* Activity:
The answer is a stretch of the material below, returned exactly: the line containing "Instruction: Click the handshake", the line containing "Open the shared", and all lines between.

* Given information:
_____

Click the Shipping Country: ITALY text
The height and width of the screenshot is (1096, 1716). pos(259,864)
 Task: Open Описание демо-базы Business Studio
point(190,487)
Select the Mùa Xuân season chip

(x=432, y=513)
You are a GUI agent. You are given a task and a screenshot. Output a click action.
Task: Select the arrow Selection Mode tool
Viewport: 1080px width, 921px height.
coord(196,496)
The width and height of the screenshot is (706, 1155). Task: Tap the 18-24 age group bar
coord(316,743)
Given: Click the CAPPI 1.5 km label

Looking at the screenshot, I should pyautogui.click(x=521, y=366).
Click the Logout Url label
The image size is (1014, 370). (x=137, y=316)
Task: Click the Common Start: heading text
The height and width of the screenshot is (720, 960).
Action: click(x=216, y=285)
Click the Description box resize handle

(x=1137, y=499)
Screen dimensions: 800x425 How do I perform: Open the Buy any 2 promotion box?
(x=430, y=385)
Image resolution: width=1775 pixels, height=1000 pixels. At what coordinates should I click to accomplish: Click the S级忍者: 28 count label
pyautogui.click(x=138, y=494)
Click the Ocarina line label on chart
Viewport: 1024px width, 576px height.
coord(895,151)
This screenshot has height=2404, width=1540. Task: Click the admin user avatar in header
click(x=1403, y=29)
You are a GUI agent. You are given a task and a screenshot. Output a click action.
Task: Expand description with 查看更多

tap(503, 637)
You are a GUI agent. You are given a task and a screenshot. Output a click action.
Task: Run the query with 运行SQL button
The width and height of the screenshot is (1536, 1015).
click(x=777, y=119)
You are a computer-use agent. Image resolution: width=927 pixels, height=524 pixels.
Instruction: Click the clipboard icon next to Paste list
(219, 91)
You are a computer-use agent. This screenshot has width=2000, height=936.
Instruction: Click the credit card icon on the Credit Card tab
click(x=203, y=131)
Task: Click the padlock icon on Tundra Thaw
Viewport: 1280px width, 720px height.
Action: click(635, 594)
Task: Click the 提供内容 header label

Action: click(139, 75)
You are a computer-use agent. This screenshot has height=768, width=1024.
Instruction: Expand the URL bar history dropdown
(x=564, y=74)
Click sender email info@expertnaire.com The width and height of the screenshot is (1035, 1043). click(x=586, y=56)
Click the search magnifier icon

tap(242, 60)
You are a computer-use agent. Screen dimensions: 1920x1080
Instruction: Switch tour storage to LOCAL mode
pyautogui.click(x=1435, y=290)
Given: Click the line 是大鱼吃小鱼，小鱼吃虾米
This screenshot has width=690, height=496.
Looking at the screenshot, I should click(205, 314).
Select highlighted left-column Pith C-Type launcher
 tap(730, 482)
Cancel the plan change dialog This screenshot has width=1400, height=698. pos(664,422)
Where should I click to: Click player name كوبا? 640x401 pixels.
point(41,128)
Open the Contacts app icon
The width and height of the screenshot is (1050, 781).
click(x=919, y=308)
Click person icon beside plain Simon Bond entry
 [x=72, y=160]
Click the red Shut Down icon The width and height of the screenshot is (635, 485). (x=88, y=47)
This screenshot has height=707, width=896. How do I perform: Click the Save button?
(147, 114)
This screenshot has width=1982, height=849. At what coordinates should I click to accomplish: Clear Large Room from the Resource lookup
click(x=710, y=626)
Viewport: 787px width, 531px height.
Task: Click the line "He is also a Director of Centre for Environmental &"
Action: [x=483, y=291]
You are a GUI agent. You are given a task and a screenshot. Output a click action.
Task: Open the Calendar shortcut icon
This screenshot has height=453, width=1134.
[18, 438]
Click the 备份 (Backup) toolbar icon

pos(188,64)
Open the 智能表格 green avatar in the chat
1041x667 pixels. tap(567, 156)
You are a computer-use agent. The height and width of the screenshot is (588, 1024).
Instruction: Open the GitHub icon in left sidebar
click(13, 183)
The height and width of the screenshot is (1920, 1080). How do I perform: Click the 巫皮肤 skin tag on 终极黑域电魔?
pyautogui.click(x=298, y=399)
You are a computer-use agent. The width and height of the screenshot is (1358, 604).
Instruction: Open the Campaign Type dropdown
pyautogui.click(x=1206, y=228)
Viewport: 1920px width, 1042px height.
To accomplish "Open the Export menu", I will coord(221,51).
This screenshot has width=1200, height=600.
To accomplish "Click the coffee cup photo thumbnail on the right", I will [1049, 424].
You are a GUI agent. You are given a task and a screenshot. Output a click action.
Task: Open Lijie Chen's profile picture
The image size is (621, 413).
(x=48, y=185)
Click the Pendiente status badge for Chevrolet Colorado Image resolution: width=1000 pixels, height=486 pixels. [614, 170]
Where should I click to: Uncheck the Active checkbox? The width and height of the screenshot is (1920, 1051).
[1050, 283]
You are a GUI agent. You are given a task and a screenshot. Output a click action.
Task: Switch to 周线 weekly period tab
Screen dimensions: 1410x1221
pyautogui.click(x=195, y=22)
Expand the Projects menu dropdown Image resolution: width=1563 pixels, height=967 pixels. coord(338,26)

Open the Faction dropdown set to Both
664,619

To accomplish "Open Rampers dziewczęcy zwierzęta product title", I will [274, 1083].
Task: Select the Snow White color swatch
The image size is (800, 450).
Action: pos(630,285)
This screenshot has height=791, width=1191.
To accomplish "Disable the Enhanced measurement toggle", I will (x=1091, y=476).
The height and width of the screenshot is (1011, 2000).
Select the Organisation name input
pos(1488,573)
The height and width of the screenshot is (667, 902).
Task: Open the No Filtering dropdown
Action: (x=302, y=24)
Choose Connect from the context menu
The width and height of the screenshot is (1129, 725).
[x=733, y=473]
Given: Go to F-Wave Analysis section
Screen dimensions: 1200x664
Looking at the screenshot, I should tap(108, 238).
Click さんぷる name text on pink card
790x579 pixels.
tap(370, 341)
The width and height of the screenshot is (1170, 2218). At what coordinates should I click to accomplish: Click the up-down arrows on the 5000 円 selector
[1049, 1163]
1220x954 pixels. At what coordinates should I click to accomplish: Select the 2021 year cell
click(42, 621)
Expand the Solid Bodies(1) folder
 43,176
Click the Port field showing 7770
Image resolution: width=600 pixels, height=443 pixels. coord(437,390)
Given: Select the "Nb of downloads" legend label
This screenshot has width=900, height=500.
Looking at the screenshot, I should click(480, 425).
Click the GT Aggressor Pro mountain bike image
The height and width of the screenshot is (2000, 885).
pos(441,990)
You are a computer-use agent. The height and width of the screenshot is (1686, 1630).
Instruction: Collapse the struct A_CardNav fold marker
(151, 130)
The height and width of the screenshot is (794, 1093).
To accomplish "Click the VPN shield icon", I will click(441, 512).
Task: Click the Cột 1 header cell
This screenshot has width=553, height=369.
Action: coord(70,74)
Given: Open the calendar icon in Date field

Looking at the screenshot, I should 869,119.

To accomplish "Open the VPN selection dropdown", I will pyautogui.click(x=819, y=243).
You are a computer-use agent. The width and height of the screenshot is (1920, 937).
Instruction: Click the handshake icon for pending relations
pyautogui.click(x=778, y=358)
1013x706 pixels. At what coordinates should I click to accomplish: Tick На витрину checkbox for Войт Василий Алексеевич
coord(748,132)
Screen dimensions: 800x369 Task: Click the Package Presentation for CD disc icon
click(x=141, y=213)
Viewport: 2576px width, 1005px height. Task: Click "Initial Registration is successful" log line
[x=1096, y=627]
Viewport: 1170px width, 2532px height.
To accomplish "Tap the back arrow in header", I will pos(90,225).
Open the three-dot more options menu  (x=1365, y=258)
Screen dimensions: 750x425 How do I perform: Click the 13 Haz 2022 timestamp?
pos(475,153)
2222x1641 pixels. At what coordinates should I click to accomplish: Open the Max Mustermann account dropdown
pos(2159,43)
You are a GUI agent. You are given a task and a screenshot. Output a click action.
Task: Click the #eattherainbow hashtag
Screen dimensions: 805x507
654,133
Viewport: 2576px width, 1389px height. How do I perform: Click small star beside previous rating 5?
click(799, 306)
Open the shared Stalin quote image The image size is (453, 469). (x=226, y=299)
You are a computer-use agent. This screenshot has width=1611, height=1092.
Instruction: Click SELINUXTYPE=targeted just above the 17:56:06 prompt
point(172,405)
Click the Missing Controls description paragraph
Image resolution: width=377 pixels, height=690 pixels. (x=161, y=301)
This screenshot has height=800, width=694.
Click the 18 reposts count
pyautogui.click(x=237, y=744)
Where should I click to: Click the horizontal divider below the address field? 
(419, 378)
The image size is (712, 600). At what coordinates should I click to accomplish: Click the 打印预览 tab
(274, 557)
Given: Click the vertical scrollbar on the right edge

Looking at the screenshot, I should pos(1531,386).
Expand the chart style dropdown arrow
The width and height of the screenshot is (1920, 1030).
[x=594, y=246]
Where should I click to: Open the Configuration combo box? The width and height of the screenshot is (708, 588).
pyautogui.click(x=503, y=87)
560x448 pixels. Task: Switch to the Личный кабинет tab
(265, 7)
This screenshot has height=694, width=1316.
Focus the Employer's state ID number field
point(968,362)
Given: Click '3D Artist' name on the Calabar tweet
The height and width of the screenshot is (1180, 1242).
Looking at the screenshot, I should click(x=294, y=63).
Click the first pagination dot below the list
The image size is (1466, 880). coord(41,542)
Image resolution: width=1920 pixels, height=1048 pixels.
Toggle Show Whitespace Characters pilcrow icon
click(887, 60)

_____

* Solution:
Instruction: Click the handshake icon for pending relations
pyautogui.click(x=778, y=358)
1013x706 pixels. At what coordinates should I click to accomplish: Tick На витрину checkbox for Войт Василий Алексеевич
coord(748,132)
Screen dimensions: 800x369 Task: Click the Package Presentation for CD disc icon
click(x=141, y=213)
Viewport: 2576px width, 1005px height. Task: Click "Initial Registration is successful" log line
[x=1096, y=627]
Viewport: 1170px width, 2532px height.
To accomplish "Tap the back arrow in header", I will pos(90,225).
Open the three-dot more options menu  (x=1365, y=258)
Screen dimensions: 750x425 How do I perform: Click the 13 Haz 2022 timestamp?
pos(475,153)
2222x1641 pixels. At what coordinates should I click to accomplish: Open the Max Mustermann account dropdown
pos(2159,43)
You are a GUI agent. You are given a task and a screenshot. Output a click action.
Task: Click the #eattherainbow hashtag
Screen dimensions: 805x507
654,133
Viewport: 2576px width, 1389px height. How do I perform: Click small star beside previous rating 5?
click(799, 306)
Open the shared Stalin quote image The image size is (453, 469). (x=226, y=299)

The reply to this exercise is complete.